◆ **Aim**: Format the lines of the records from the line with "You are a GUI" to the line with "(x=386, y=225)" as a JSON list of strings, one per line, skipping blank lines and leaving out the pictures.

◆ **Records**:
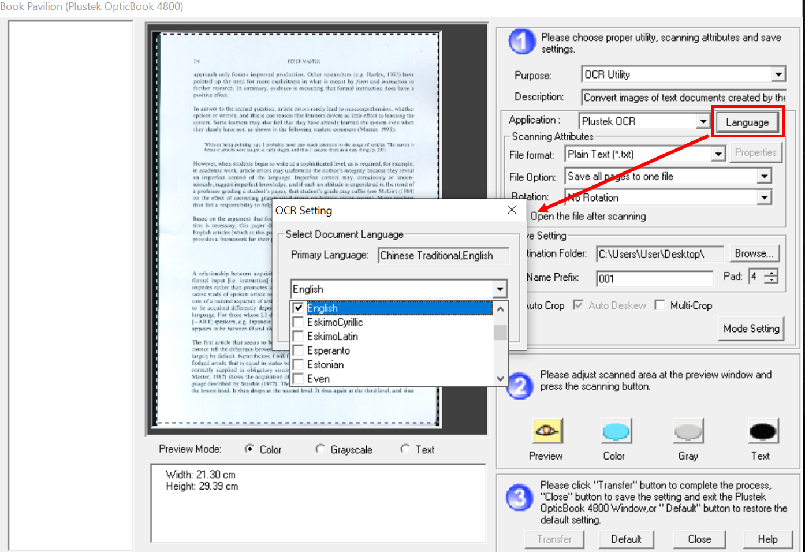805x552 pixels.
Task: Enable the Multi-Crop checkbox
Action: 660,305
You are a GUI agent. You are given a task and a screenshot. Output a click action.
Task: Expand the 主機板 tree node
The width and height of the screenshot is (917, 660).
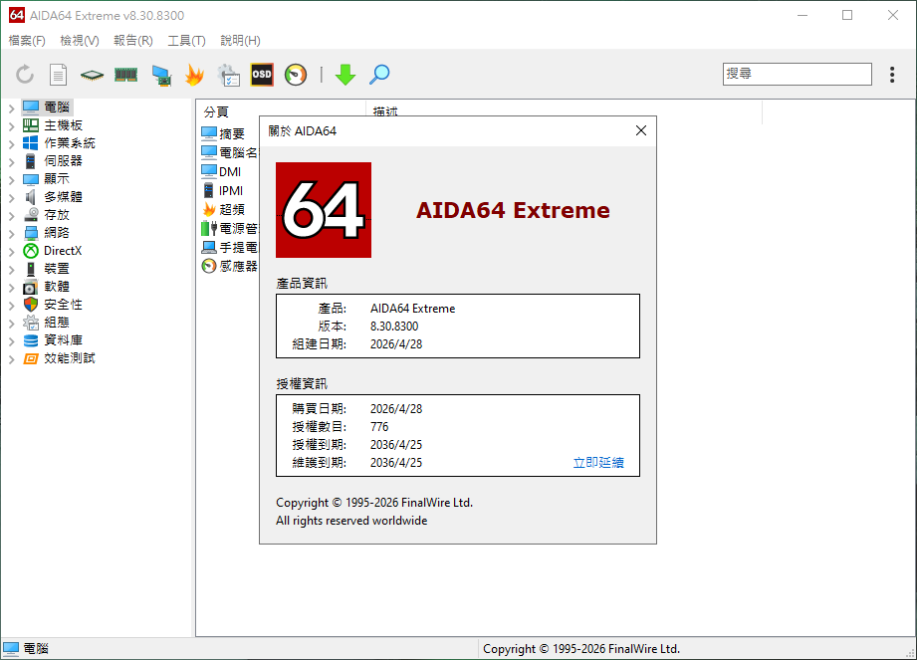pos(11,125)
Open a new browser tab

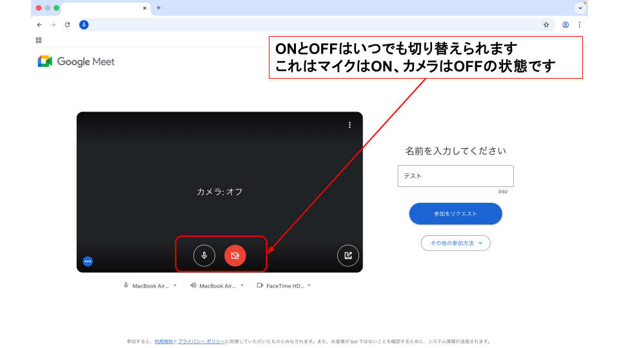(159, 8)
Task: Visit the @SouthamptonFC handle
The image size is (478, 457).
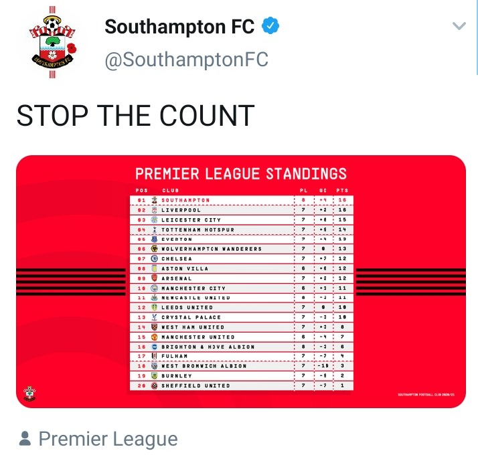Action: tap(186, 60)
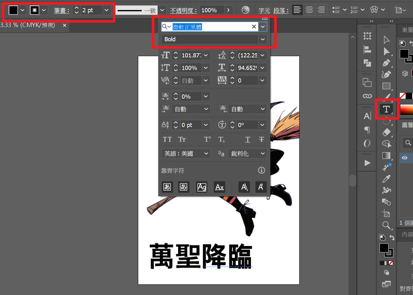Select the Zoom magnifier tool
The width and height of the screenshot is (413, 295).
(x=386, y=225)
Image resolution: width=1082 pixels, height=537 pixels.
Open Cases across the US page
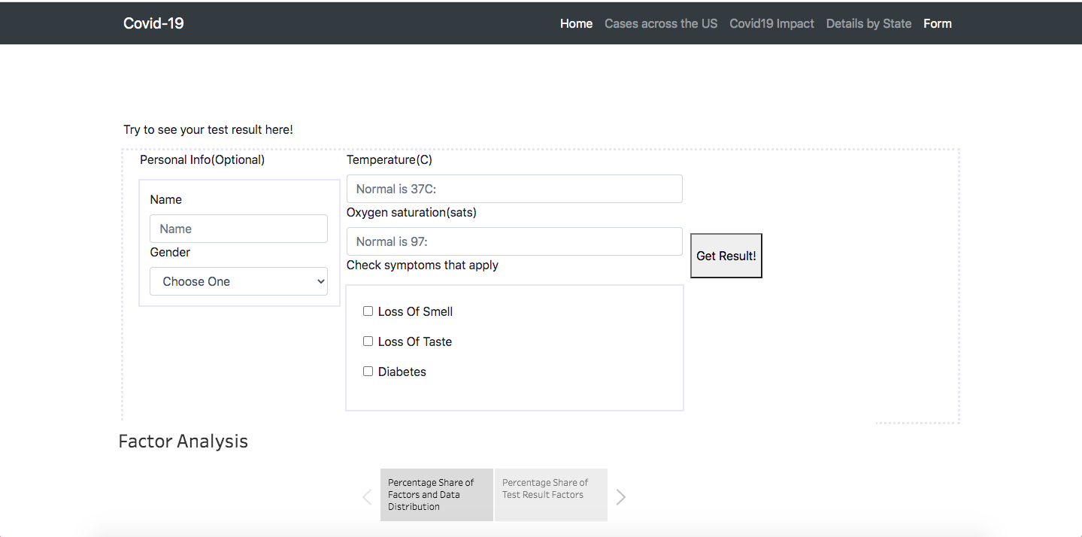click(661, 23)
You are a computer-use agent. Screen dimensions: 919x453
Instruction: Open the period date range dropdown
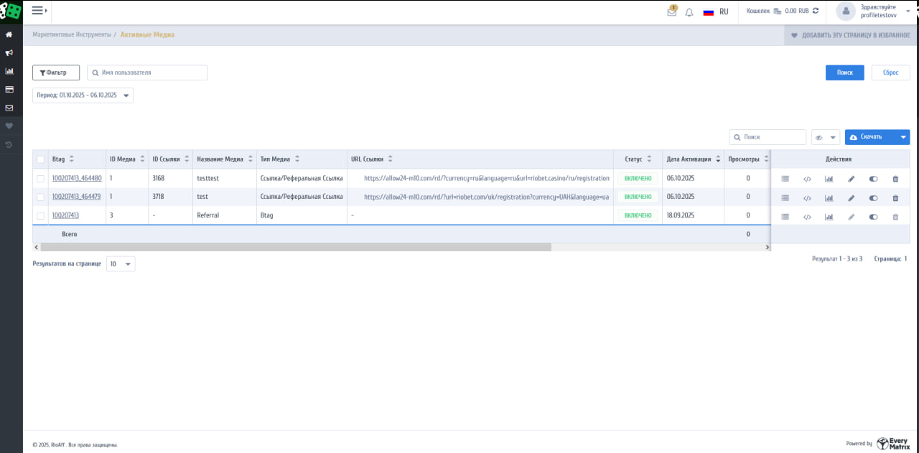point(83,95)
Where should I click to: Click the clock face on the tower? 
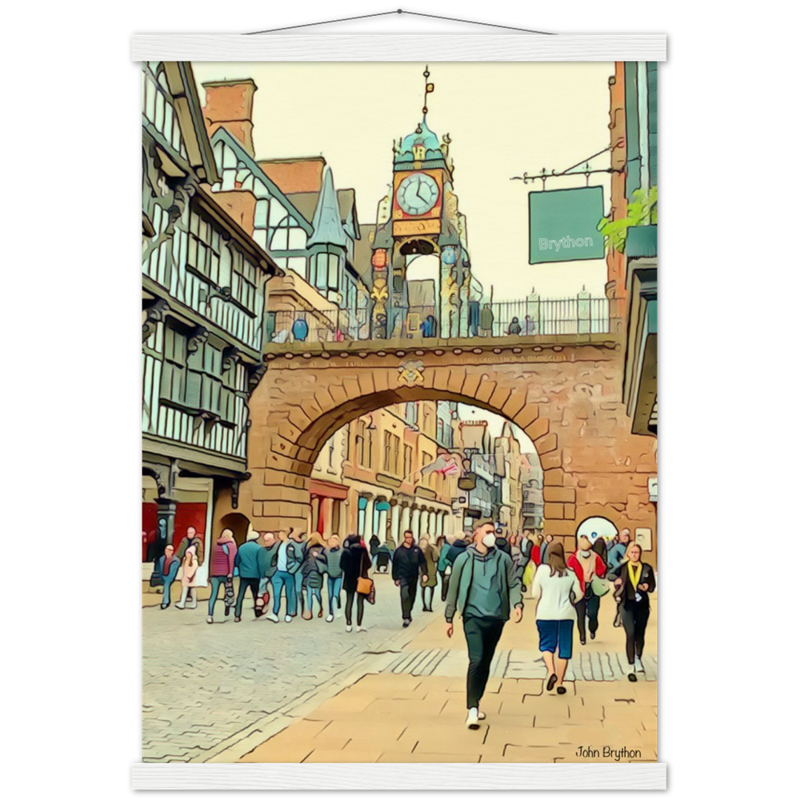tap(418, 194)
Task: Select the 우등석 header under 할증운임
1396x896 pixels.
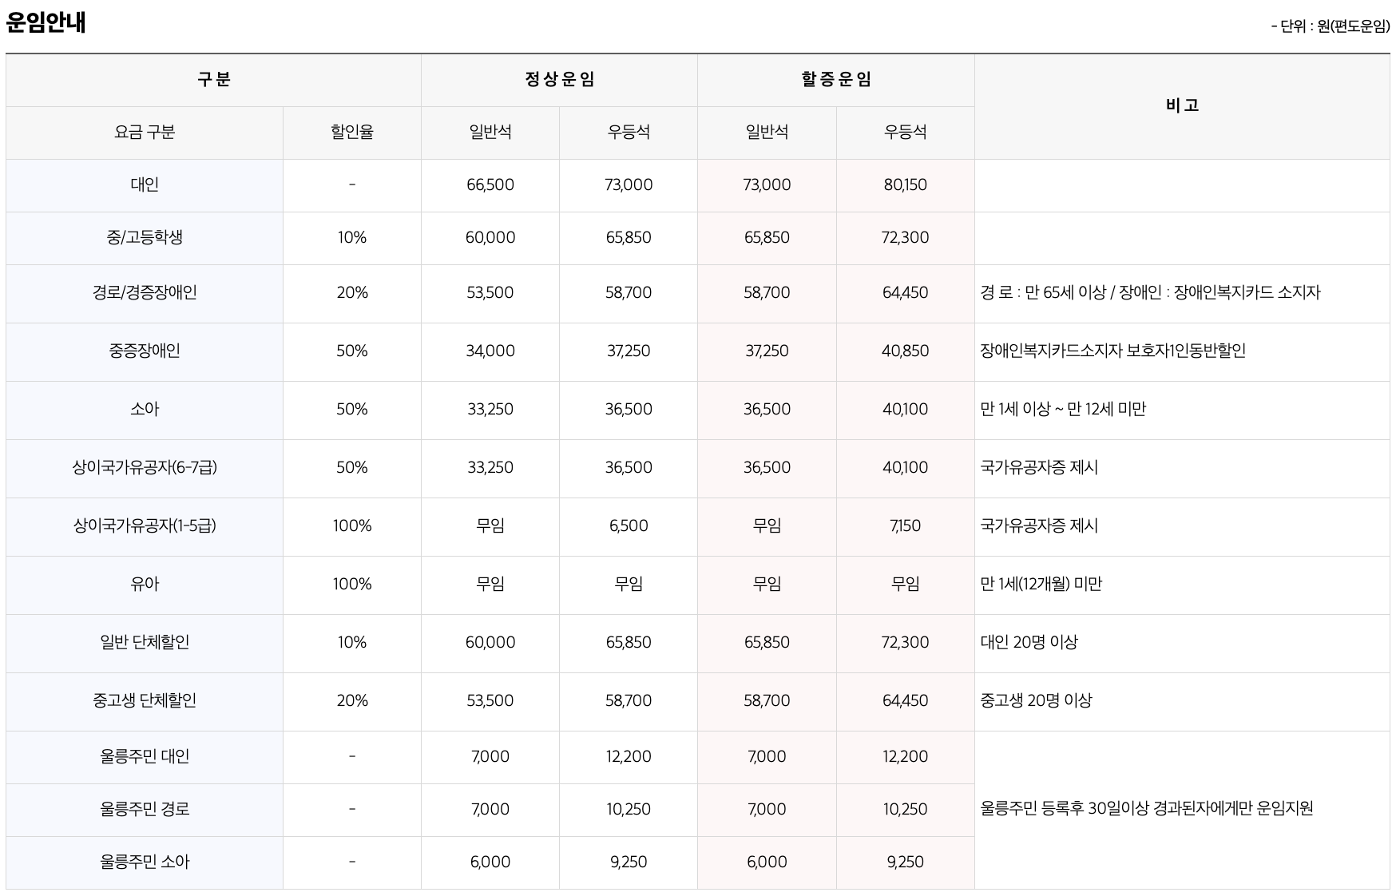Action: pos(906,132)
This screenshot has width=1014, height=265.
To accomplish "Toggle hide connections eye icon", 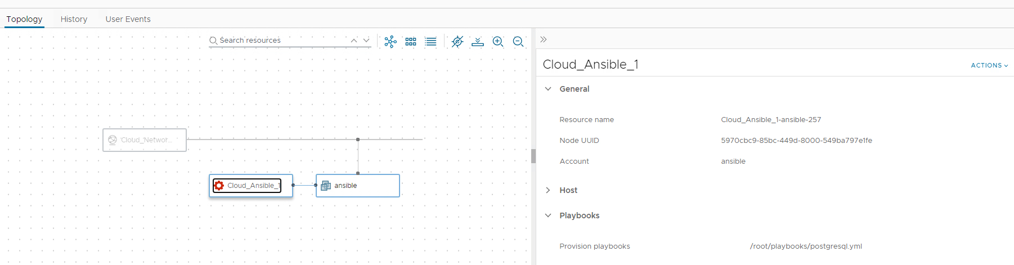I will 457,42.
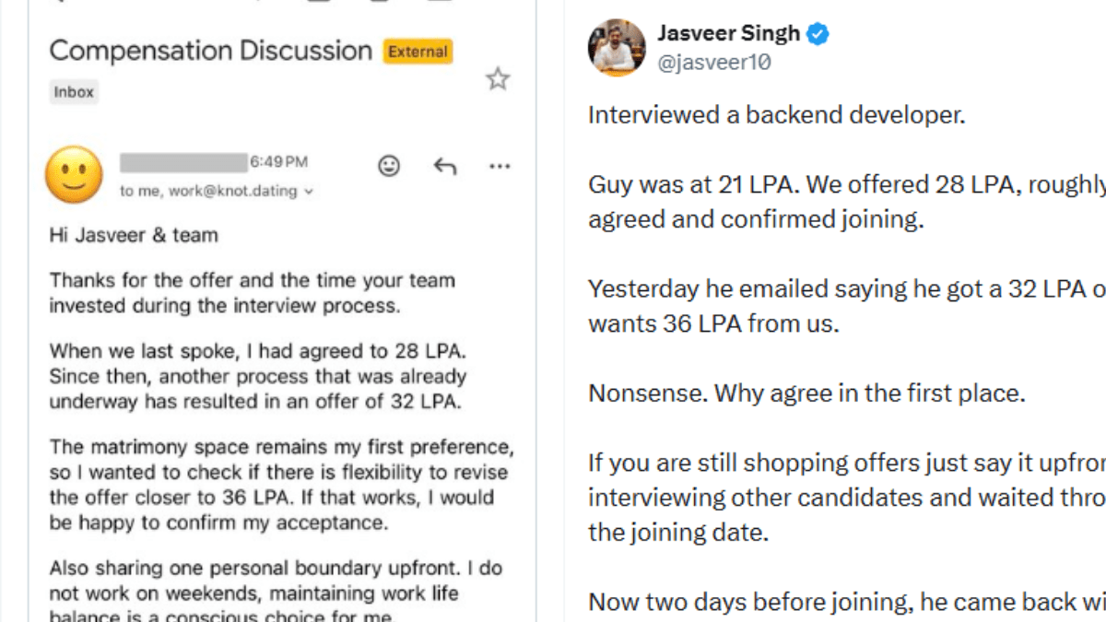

◆ **Expected answer**:
[
  "You are a GUI agent. You are given a task and a screenshot. Output a click action.",
  "Task: Expand the 主機板 tree node",
  "The width and height of the screenshot is (917, 660).",
  "pos(11,125)",
  "Open a new browser tab",
  "(159, 8)",
  "Task: Visit the @SouthamptonFC handle",
  "The image size is (478, 457).",
  "Action: tap(186, 60)",
  "Select the Zoom magnifier tool",
  "The width and height of the screenshot is (413, 295).",
  "(x=386, y=225)"
]